Document excerpt:
<<<<

The worst is: Wolf does come close to understanding the issue. He rightly blames Basel risk-weights for underweighting sovereign debt. He also rightly blames banks’ risk management models (which are based on Basel guidance and validated by regulators). Still, he never makes the link between real estate booms throughout the world and low RE lending/RE securitized risk-weights (and US housing agencies)*. Housing booms happened as a consequence of inequality and savings gluts; it’s just the way it is.
All this leads Wolf to attack the new classical assumptions of efficient (and self-correcting) markets and rational expectations. While he may have a point, the reasoning that led to this conclusion couldn’t be further from the truth: markets have never been free in the pre-crisis era. Rational expectations indeed deserve to be questioned, but in no way does this cast doubt on the free market dynamic price-researching process. He also rightly criticises inflation targeting, but his remedy, higher inflation targets and government deficits financed through money printing, entirely miss the point.
What are Wolf other solutions? He first discusses alternative economic theoretical frameworks. He discusses the view of Austrians and agrees with them about banking but dismisses them outright as ‘liquidationists’ (the usual straw man argument being something like ‘look what happened when Hoover’s Treasury Secretary Mellon recommended liquidations during the Depression: a catastrophe’; sorry Martin, but Hoover never implemented Mellon’s measures…). He also only relies on a certain Rothbardian view of the Austrian tradition and quotes Jesus Huerta de Soto. It would have been interesting to discuss other Austrian schools of thought and writers, such as Selgin, White and Horwitz, who have an entirely different perception of what to do during a crisis. But he probably has never heard of them. He once again completely misunderstands Austrian arguments when he wonders how business people could so easily be misled by wrong monetary policy (and he, incredibly, believes this questions the very Austrian belief in laissez-faire), and when he cannot see that Austrians’ goals is to prevent the boom phase of the cycle, not ‘liquidate’ once the bust strikes…
Unsurprisingly, post-Keynesian Minsky is his school of choice. But he also partly endorses Modern Monetary Theory, and in particular its banking view:
banks do not lend out their reserves at the central bank. Banks create loans on their own, as already explained above. They do not need reserves to do so and, indeed, in most periods, their holdings of reserves are negligible.

>>>>

Tasks for this exercise:
1. According to the review of Martin Wolf's arguments, which school of economic thought is his school of choice?
2. Write the next few sentences of the review of Martin Wolf's arguments, picking up after its last sentence.

Records supplied:
<<<<

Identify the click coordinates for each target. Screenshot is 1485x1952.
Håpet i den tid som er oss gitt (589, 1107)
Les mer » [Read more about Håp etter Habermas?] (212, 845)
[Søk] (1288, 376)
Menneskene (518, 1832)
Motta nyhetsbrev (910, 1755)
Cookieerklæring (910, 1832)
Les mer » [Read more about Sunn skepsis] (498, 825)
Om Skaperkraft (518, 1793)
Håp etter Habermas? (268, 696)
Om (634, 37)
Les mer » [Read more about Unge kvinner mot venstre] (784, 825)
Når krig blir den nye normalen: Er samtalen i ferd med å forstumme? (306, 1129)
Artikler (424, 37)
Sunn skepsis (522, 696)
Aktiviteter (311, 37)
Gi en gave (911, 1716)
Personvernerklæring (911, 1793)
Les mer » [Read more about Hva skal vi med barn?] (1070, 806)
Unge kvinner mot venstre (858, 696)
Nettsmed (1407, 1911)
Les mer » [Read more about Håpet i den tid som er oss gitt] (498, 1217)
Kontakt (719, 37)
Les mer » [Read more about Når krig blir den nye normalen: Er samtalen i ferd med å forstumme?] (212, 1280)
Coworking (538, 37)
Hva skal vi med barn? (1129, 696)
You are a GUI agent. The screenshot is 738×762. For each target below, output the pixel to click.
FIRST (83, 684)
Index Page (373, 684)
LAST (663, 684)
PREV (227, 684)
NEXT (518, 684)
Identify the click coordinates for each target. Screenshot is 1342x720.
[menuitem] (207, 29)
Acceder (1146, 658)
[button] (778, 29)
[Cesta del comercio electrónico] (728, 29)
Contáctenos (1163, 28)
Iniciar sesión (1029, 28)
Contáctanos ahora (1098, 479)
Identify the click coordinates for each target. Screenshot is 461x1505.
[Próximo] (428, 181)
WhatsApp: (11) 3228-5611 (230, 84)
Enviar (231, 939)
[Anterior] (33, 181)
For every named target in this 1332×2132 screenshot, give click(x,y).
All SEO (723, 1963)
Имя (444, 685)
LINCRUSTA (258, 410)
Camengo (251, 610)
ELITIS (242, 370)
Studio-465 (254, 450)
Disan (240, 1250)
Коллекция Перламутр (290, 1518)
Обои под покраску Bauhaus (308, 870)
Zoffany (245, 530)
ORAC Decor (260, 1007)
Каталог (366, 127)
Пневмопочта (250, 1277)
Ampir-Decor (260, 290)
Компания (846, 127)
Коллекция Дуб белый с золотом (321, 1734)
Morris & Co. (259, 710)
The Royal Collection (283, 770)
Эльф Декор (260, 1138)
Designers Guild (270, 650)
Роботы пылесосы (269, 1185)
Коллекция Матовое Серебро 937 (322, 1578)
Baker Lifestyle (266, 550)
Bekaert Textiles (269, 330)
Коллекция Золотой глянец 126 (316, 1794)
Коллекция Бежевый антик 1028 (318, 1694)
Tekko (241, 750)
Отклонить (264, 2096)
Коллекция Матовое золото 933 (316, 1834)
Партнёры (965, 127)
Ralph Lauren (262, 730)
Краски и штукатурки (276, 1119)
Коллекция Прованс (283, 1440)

>>>>

Outputs in order:
1. Post-Keynesian Minsky is his school of choice.

2.
I have already written at length why this view (the ‘endogenous money’ theory) is inaccurate (see here, here, here, here and here).
He then takes on finance and banking reform. He doubts of the effectiveness of Basel 3 (which he judges ‘astonishingly complex’) and macro-prudential measures, and I won’t disagree with him. But what he proposes is unclear. He seems to endorse a form of 100% reserve banking (the so-called Chicago Plan). As I have written on this blog before, I am really unsure that such form of banking, which cannot respond to fluctuations in the demand for money and potentially create monetary disequilibrium, would work well. Alternatively, he suggests almost getting rid of risk-weighted assets and hybrid capital instruments (he doesn’t understand their use… shareholder dilution anyone?) and force banks to build thicker equity buffers and report a simple leverage ratio. He dismisses the fact that higher capital requirements would impact economic activity by saying:
Nobody knows whether higher equity would mean a (or even any) significant loss of economic opportunities, though lobbyists for banks suggest that much higher equity ratios would mean the end of our economy. This is widely exaggerated. After all, banks are for the most part not funding new business activities, but rather the purchase of existing assets. The economic value of that is open to question.
Apart from the fact that he exaggerates banking lobbyists’ claims to in turn accuse them of… exaggerating, he here again demonstrates his ignorance of banking history. Before Basel rules, banks’ lending flows were mostly oriented towards productive commercial activities (strikingly, real estate lending only represented 3 to 8% of US banks’ balance sheets before the Great Depression). ‘Unproductive’ real estate lending only took over after the Basel ruleset was passed.
The case for higher capital requirements is not very convincing and primarily depends on the way rules are enforced. Moreover, there is too much focus on ‘equity’. Wolf got part of his inspiration from Admati and Hellwig’s book, The Bankers’ New Clothes. But after a rather awkward exchange I had with Admati on Twitter, I question their actual understanding of bank accounting:
While his discussion of the Eurozone problems is quite interesting, his description of the Eurozone crisis still partly rests on false assumptions about the banking system. Unfortunately, it is sad to see that an experienced economist such as Martin Wolf can write a whole book attacking a straw man.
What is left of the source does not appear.